Pointing records for screenshots and pages
..............................

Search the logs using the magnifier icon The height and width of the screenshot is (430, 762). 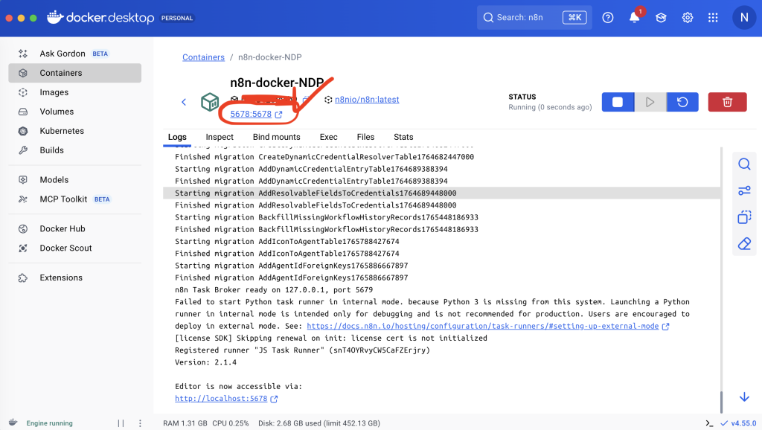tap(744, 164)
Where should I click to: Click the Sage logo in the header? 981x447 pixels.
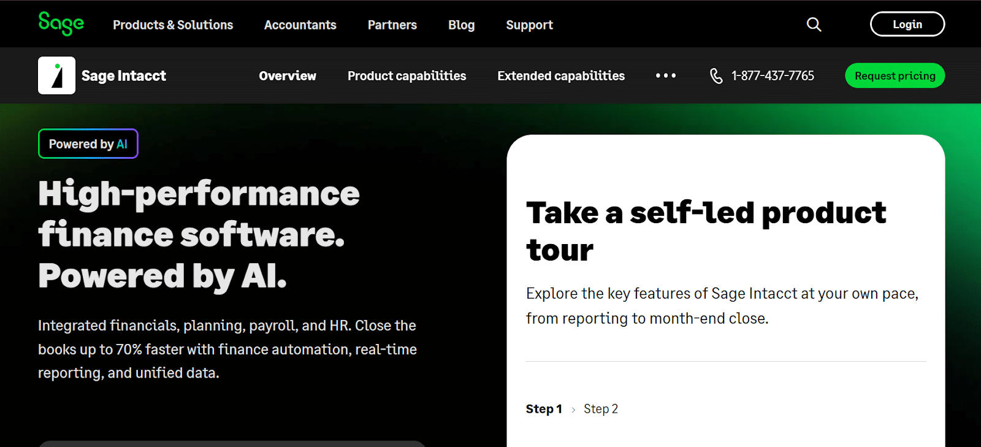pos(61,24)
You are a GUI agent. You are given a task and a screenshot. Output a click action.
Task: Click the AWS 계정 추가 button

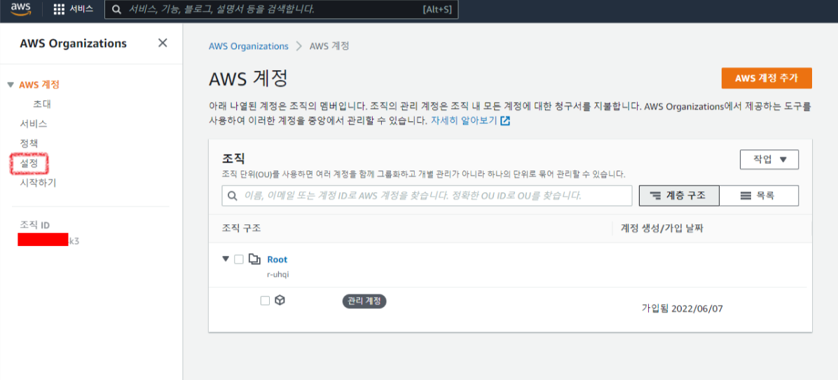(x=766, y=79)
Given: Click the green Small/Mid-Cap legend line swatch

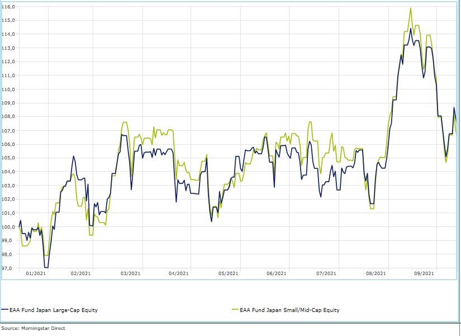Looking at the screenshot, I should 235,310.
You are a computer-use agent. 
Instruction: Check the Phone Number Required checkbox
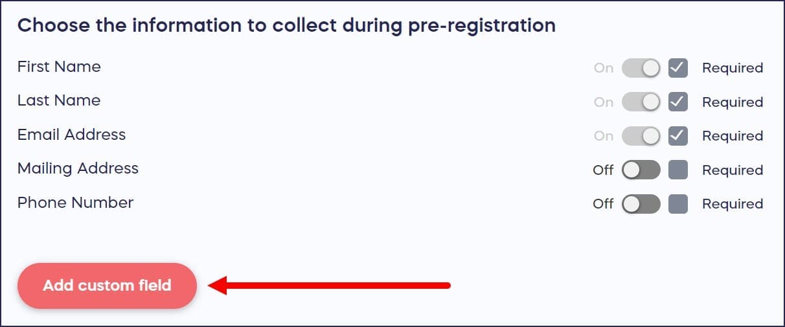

..............................

• **AIM**
Copy out the lines verbatim, starting with the line that contains "Where should I" and ending with the line that contains "Looking at the screenshot, I should 235,310.", both included. Omit the pictures from your answer.

• **EXERCISE OUTPUT**
Where should I click to: Click the Sage logo in the header? 981x447 pixels.
pos(61,24)
You are a GUI agent. You are given a task and a screenshot. Output a click action.
Task: Click the AWS 계정 추가 button

(x=766, y=79)
Given: Click the green Small/Mid-Cap legend line swatch

Looking at the screenshot, I should 235,310.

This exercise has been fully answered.